Pakistan’s Healthcare System Faces Collapse Due To Funding Shortfalls

The CSR Journal Magazine

The healthcare facilities in Rawalpindi are nearing a complete inability to provide free medications for patients amid escalating financial difficulties faced by the Punjab Health Department. Reports indicate that critical funds necessary for operations have not been released, leading to a potential crisis in public health. Authorities have failed to allocate sufficient resources, jeopardising the continued availability of essential medications.

Holy Family Hospital (HFH), Benazir Bhutto Hospital (BBH), and Rawalpindi Teaching Hospital (RTC) collectively requested a budget of PKR 4.5 billion for the fiscal year 2025-26. However, only PKR 2.5 billion has been disbursed by the Punjab government, with the remaining PKR 2 billion promised for May 2026 yet to be provided. This has resulted in vendors declining to supply additional medicines without prior payments.

An official from HFH expressed that despite a request for PKR 1.5 billion for essential drugs, the hospital was allocated a mere PKR 400 million. BBH and RTC faced similar reductions, receiving PKR 380 million and PKR 250 million respectively, well below their demands. As a result, these hospitals are expected to run out of medicines after June 30, unless further funds are made available.

Funding Crisis Impacts Patient Care

The consequences of the funding crisis have significant implications for patient care at these hospitals. HFH, BBH, and RTC had previously assured free medicine provisions to outdoor, indoor, emergency, and admitted patients, relying on the promised budget. The shortfall in funding will likely contribute to a public outcry, reflecting the broader governance failures within the healthcare system.

Dr Ijaz Butt, the Medical Superintendent of HFH, confirmed that the hospital is facing a significant deficit of PKR 900 million regarding medication for patients. This financial burden has escalated due to the finance department’s failure to release the promised funds by May, indicating deep-rooted issues within the financial management of the health services.

Impending Deterioration in Supply Chain

BBH also reported similar challenges, with Medical Superintendent Dr Sharjeel highlighting the crucial need for over PKR 1 billion that has yet to be disbursed.
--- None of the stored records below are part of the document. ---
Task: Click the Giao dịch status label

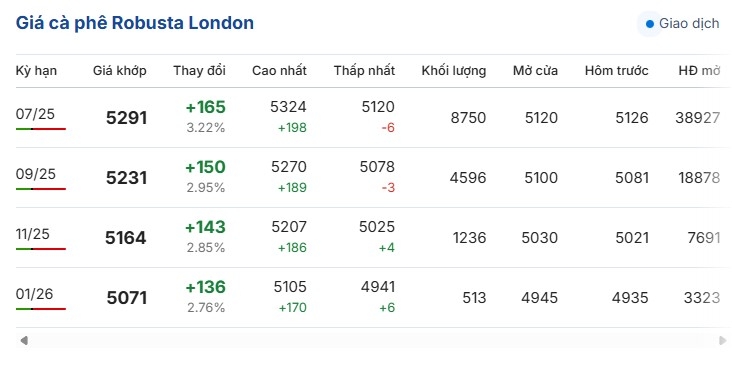Action: click(x=689, y=23)
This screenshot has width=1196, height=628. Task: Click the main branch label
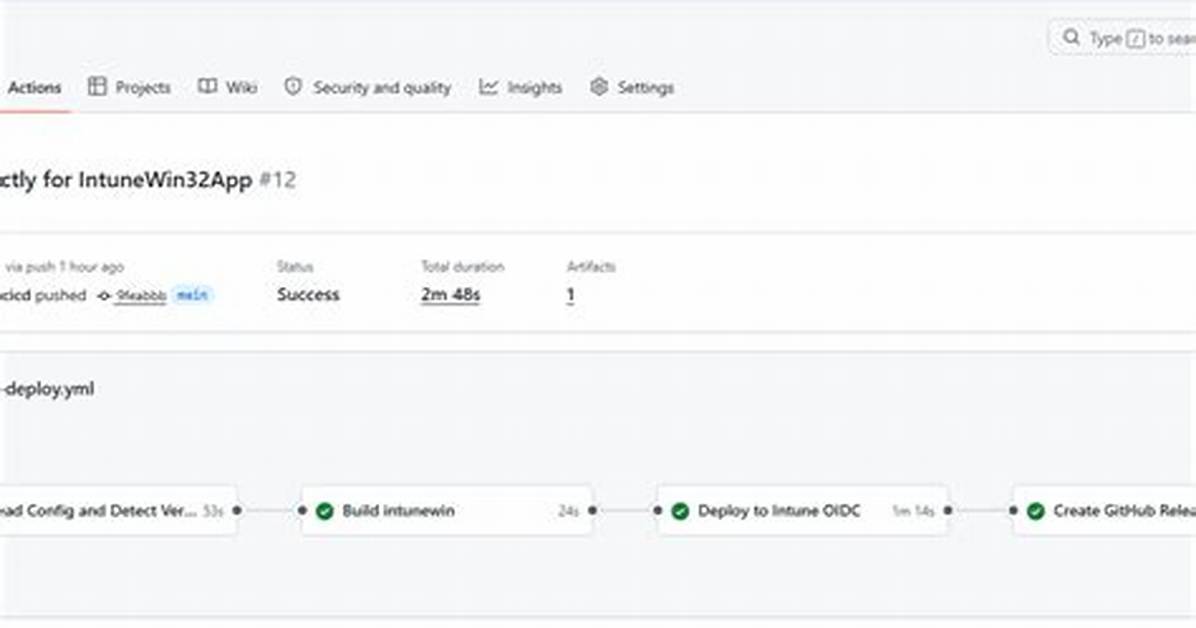[191, 295]
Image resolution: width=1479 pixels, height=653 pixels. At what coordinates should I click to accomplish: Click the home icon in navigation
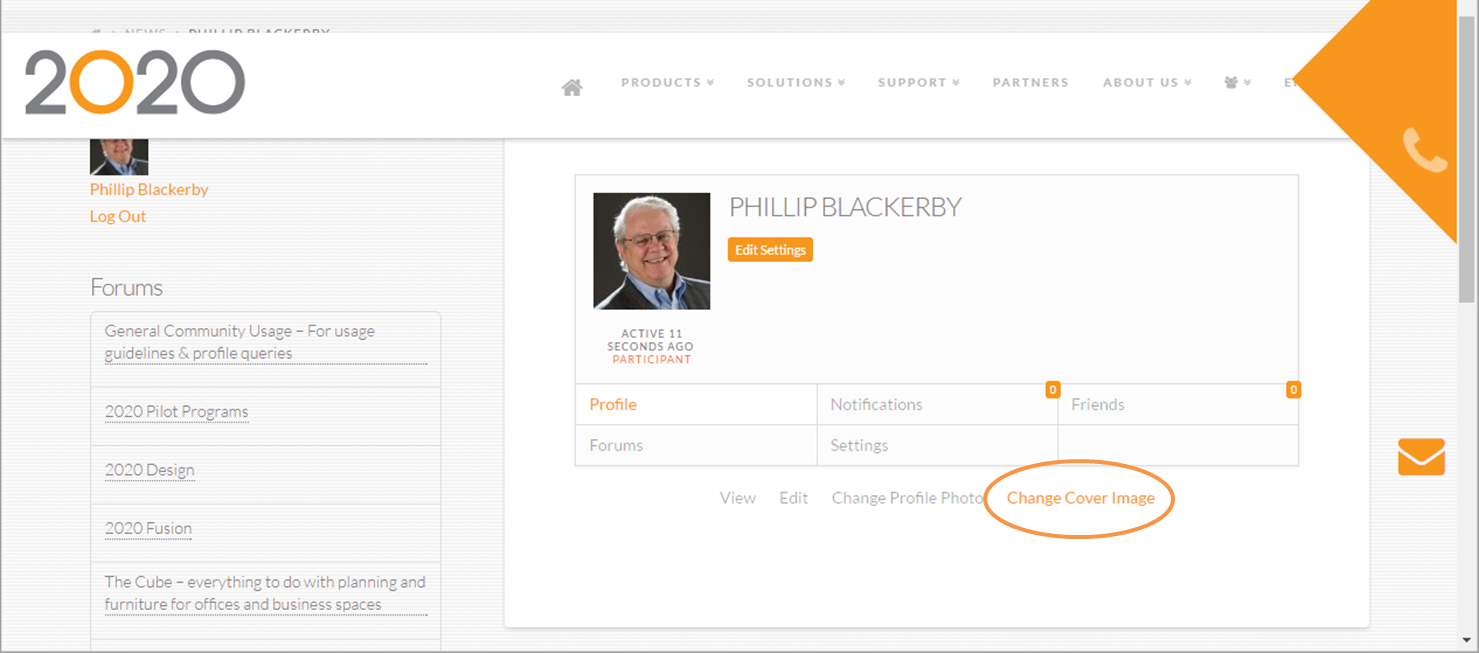pyautogui.click(x=572, y=88)
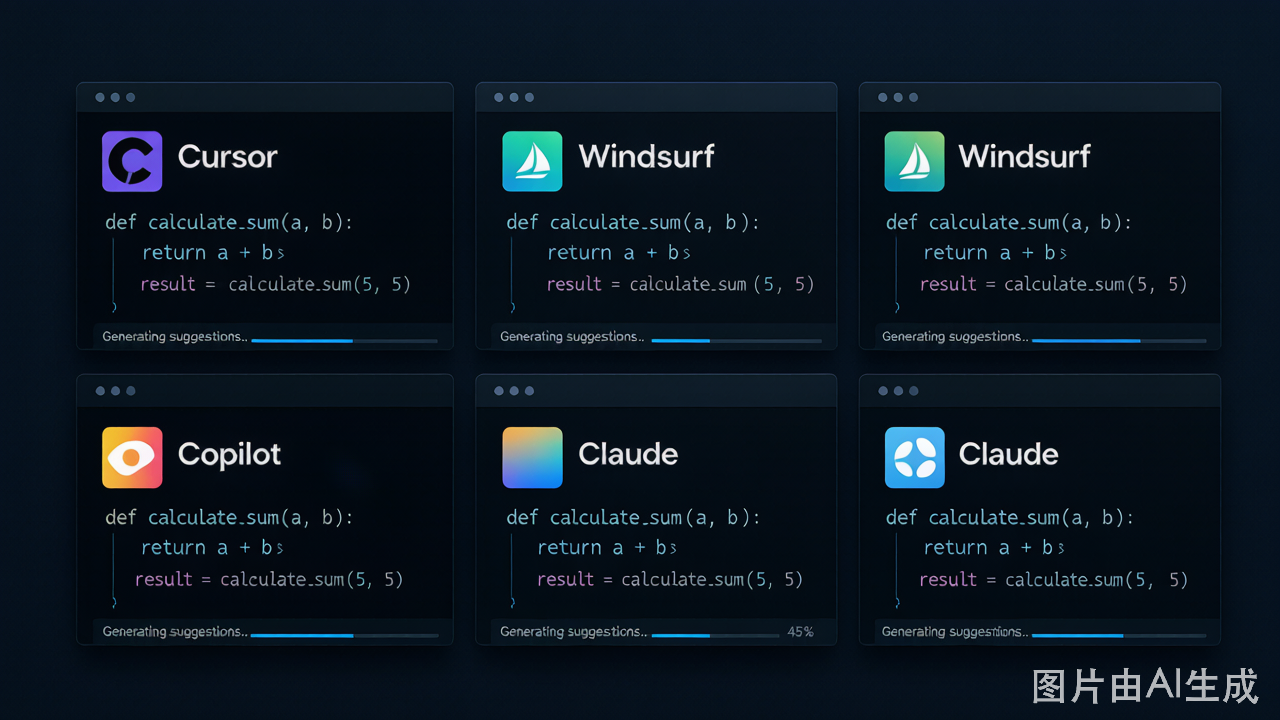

He noted that although they managed to procure some medicines for the current fiscal year, the outlook for the next period is bleak, posing a substantial risk to patient care.

The prevailing financial situation has prompted vendors and distributors to insist on clearing all outstanding dues before the end of the fiscal year in June. This insistence could severely disrupt the supply chain, making it increasingly difficult for hospitals to maintain adequate levels of medication for patients.

As this healthcare crisis unfolds, it underscores the pressing necessity for systemic reforms in how healthcare funding is administered in Pakistan. The situation demands immediate attention to ensure that hospitals can continue to serve their patient populations without further interruption in services.